> Task instructions
No pictures in the copy, please: retype all the records exactly.

Stored data:

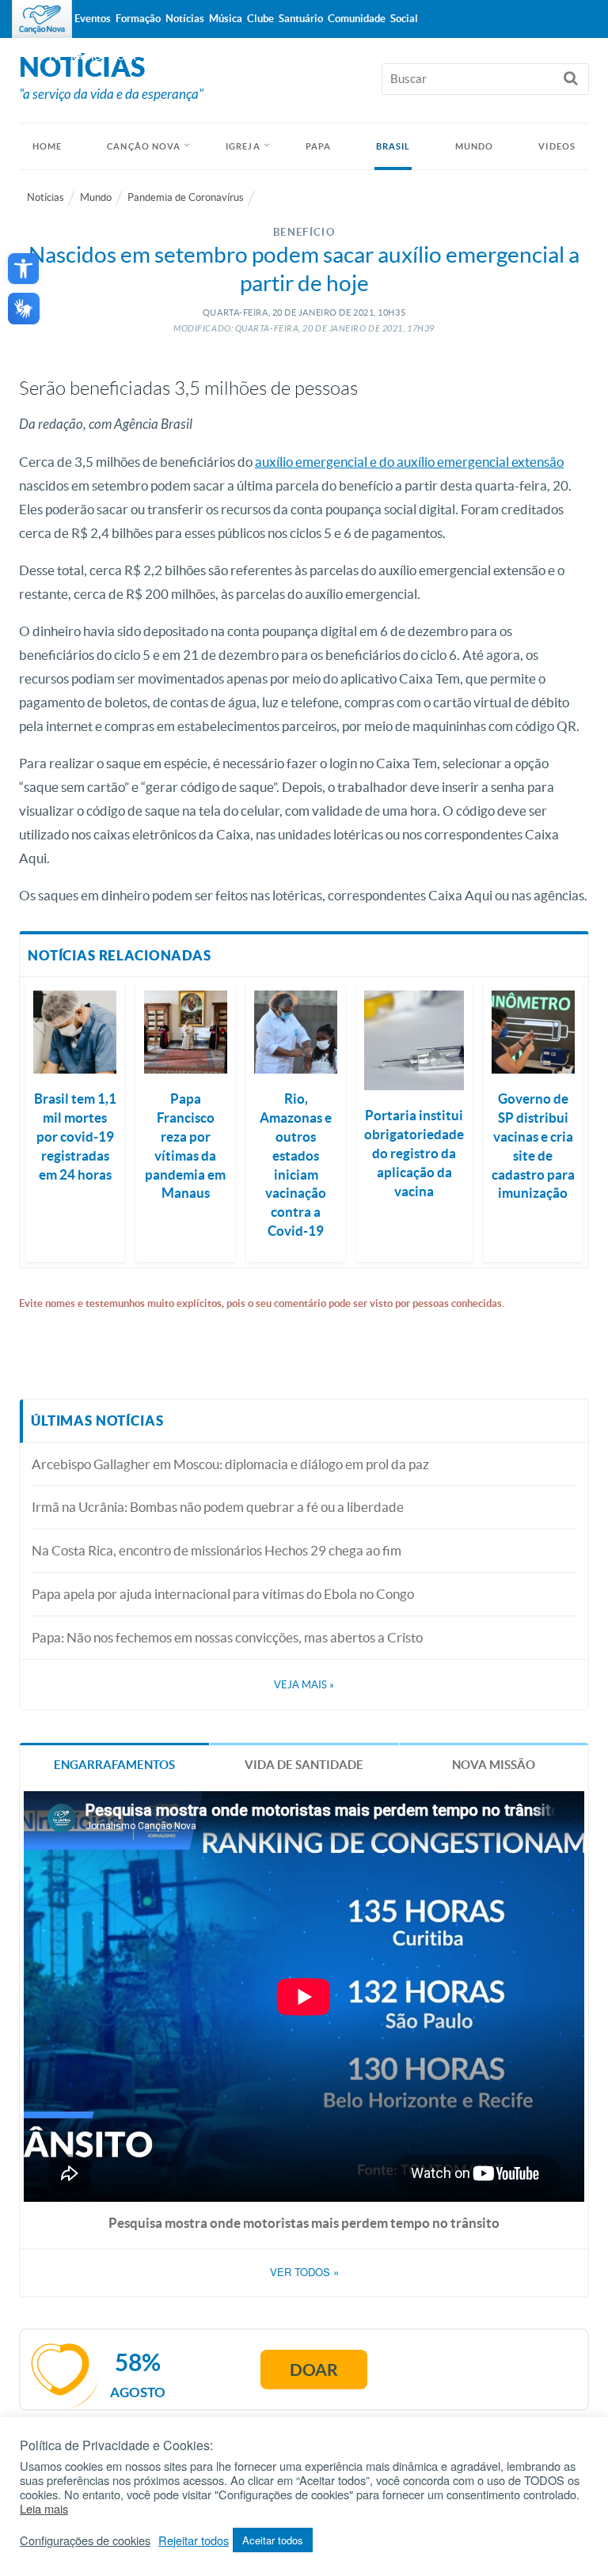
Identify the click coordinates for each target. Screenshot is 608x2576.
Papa (318, 146)
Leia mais (44, 2509)
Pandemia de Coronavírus (185, 197)
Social (404, 19)
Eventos (92, 19)
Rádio (86, 56)
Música (225, 19)
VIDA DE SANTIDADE (304, 1764)
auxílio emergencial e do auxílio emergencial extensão (409, 461)
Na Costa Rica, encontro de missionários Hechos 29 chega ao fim (216, 1550)
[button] (23, 268)
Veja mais (304, 1685)
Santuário (301, 19)
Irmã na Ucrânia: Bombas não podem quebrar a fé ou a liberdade (218, 1506)
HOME (47, 146)
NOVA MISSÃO (493, 1764)
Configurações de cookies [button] (85, 2540)
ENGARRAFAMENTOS (114, 1764)
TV (54, 56)
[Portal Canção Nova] (42, 19)
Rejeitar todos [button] (193, 2540)
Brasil (393, 146)
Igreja (243, 146)
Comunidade (357, 19)
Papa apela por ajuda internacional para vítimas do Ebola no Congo (223, 1593)
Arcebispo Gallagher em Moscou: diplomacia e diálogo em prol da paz (230, 1464)
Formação (138, 19)
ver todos (304, 2272)
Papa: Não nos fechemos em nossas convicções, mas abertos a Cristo (227, 1637)
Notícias (45, 197)
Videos (557, 146)
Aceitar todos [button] (272, 2540)
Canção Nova (143, 146)
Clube (260, 19)
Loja (124, 56)
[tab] (114, 1763)
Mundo (474, 146)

> Solution to this exercise
Identify the click coordinates for each target. Screenshot is 608x2576.
Papa (318, 146)
Leia mais (44, 2509)
Pandemia de Coronavírus (185, 197)
Social (404, 19)
Eventos (92, 19)
Rádio (86, 56)
Música (225, 19)
VIDA DE SANTIDADE (304, 1764)
auxílio emergencial e do auxílio emergencial extensão (409, 461)
Na Costa Rica, encontro de missionários Hechos 29 chega ao fim (216, 1550)
[button] (23, 268)
Veja mais (304, 1685)
Santuário (301, 19)
Irmã na Ucrânia: Bombas não podem quebrar a fé ou a liberdade (218, 1506)
HOME (47, 146)
NOVA MISSÃO (493, 1764)
Configurações de cookies [button] (85, 2540)
ENGARRAFAMENTOS (114, 1764)
TV (54, 56)
[Portal Canção Nova] (42, 19)
Rejeitar todos [button] (193, 2540)
Brasil (393, 146)
Igreja (243, 146)
Comunidade (357, 19)
Papa apela por ajuda internacional para vítimas do Ebola no Congo (223, 1593)
Arcebispo Gallagher em Moscou: diplomacia e diálogo em prol da paz (230, 1464)
Formação (138, 19)
ver todos (304, 2272)
Papa: Não nos fechemos em nossas convicções, mas abertos a Cristo (227, 1637)
Notícias (45, 197)
Videos (557, 146)
Aceitar todos [button] (272, 2540)
Canção Nova (143, 146)
Clube (260, 19)
Loja (124, 56)
[tab] (114, 1763)
Mundo (474, 146)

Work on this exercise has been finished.